Il Ponente e la questione morale
La Repubblica – Il Lavoro – 6 Febbraio 2012 – In Liguria l’argomento all’ordine del giorno è ancora la questione morale, per cause molto diverse tra loro ma concomitanti. Abbiamo un triste primato: la provincia di Imperia è l’unica del Nord ad avere due Comuni sciolti per infiltrazioni mafiose, oggi Ventimiglia, nel 2011 Bordighera. Si sta realizzando il piano di Domenico Gangemi, capo della n’drangheta in Liguria, intercettato a Siderno nel 2009: “Siamo tutti una cosa, la Liguria è n’dranghetista, noi siamo calabresi e quello che c’era qui lo abbiamo portato lì”. Il tema è quello del rapporto tra appalti di lavori pubblici e imprese, e delle infiltrazioni nelle amministrazioni pubbliche e tra gli imprenditori.
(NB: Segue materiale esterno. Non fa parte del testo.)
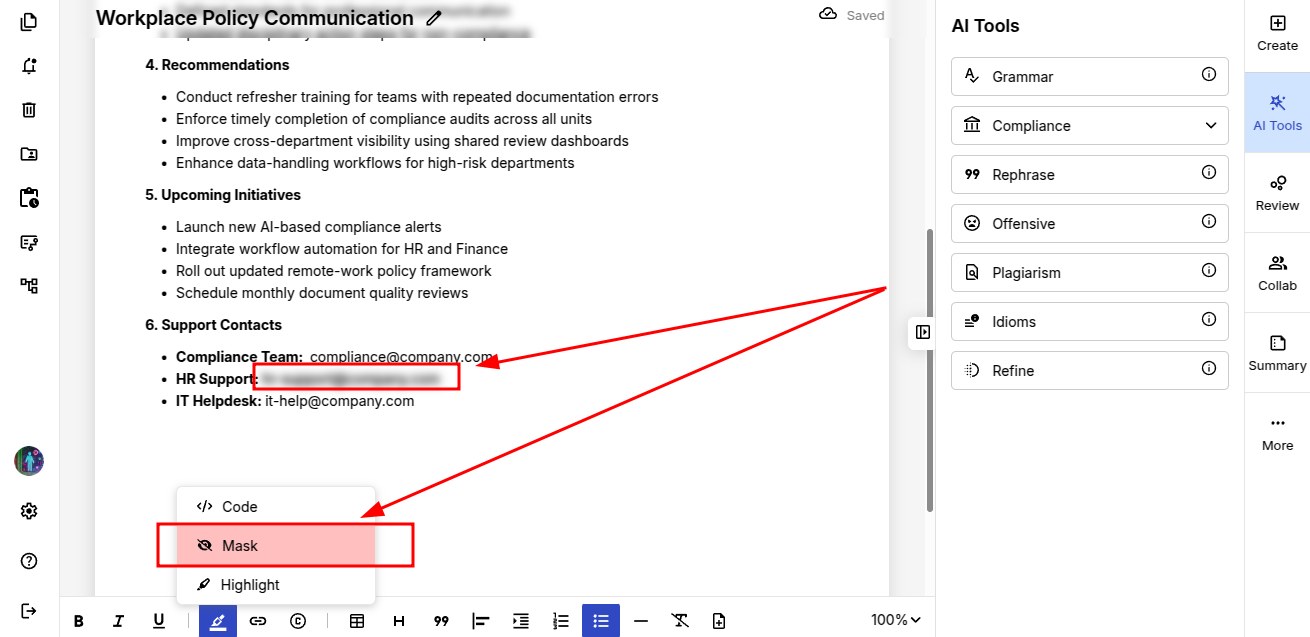Open notifications bell in the sidebar
1310x637 pixels.
(x=29, y=66)
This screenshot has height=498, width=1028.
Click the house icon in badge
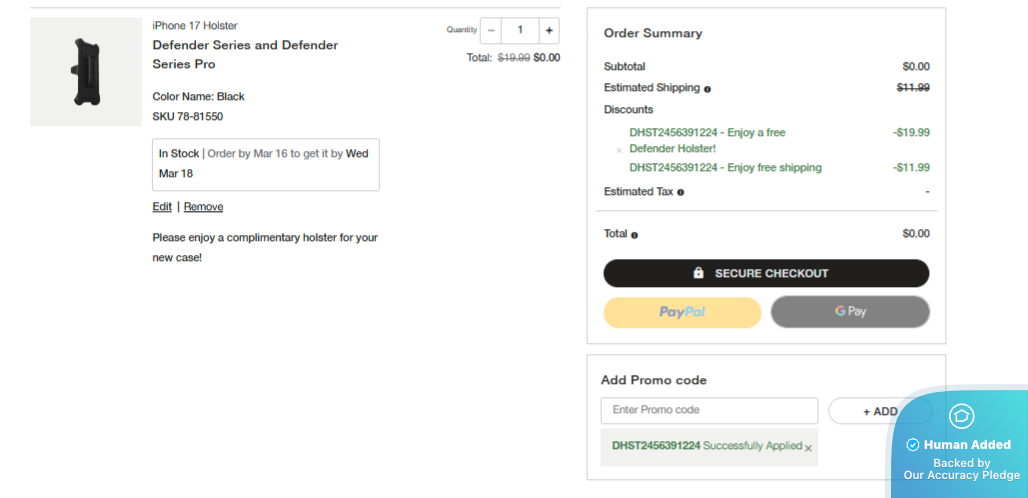(x=961, y=416)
A rischio, lo ha rivelato Repubblica, è ora il Comune di Diano Marina. Le istituzioni e la società civile devono dare una risposta ferma. Il centrodestra, egemone nel Ponente, deve combattere la mafia senza se e senza ma: la composizione delle sue liste alle prossime elezioni amministrative nei due Comuni sciolti sarà la cartina di tornasole. Bisogna, infatti, espellere dalla gestione degli affari e dell’economia sia la mafia che la politica, che spesso “tifa” per singoli competitor nelle gare d’appalto.
Di segno del tutto diverso, ma ugualmente inquietante, la scoperta che un senatore eletto in Liguria, Luigi Lusi, abbia utilizzato13 milioni di fondi dei contributi elettorali di un partito scomparso nel 2007, la Margherita, per fini personali. Gli interrogativi sono tanti. Come è possibile che il leader Francesco Rutelli, poi transitato nel Terzo Polo con l’Api, cointestatario del conto, non si sia accorto di nulla? E che, come risulta dai bilanci, negli anni in cui la Margherita non c’era più spendesse più soldi del Pd per la “propaganda”? Di che? Gli ex “margheriti” oggi nel Pd o con Rutelli hanno il dovere di dissipare ogni ombra circa responsabilità politiche. La vicenda investe infatti le radici di due partiti, Pd e Api.
Le riflessioni da fare sono tante. Il filosofo Carl Schmitt scrisse che quando c’è un potere costituito la vera lotta è per la conquista dell’anticamera del sovrano. La conquistò Lusi con Rutelli, purtroppo anche Penati con Bersani. Come è possibile che uomini che non lo meritavano siano finiti così in alto? Ancora: ho letto che Lusi non si faceva mancare nulla. Autista, tavolo fisso in uno dei migliori ristoranti di Roma, suite presidenziale in albergo… Come ha scritto Anthony Giddens, “se vuoi capire un’evoluzione politica, guarda allo stile di vita dei leader”. La differenza tra centrodestra e centrosinistra vive ancora, ma spesso emerge una contiguità antropologica da parte di chi dovrebbe rappresentare l’antitesi del berlusconismo. Perché è passata l’idea che la ricchezza dimostra la tua bravura: è una delle dolorose verità del riformismo subalterno di questi anni e della sua deriva culturale. I troppi casi singoli coinvolgono un’intera cultura politica, che ha preso tic e vizi del “sistema” al quale ha cercato di uniformarsi.
E il centrodestra? E’ sempre più inguardabile, da Previti in poi. Con tutto quello che ha sulle spalle Berlusconi, come fa a castigare chi se lo meriterebbe? Ma nessun Paese democratico può restare a lungo con la politica e i partiti così screditati. Le regole e le leggi per rimediare sono chiare da tempo, fin da Tangentopoli: vent’anni sono passati invano. I partiti devono cambiare registro: meno soldi, meno spese, controlli della Corte dei Conti sui bilanci, selezione democratica del personale chiamato nelle istituzioni. E ritornare ad essere partiti veri e forti, serbatoi di cultura politica e canali di partecipazione popolare, perché quando la politica è debole prendono la scena corrotti e corruttori. La questione morale si pone quando i partiti diventano mere macchine per il potere, disse Enrico Berlinguer vedendo in anticipo la fine della prima Repubblica. Possibile che la fine della seconda sia ancora peggiore?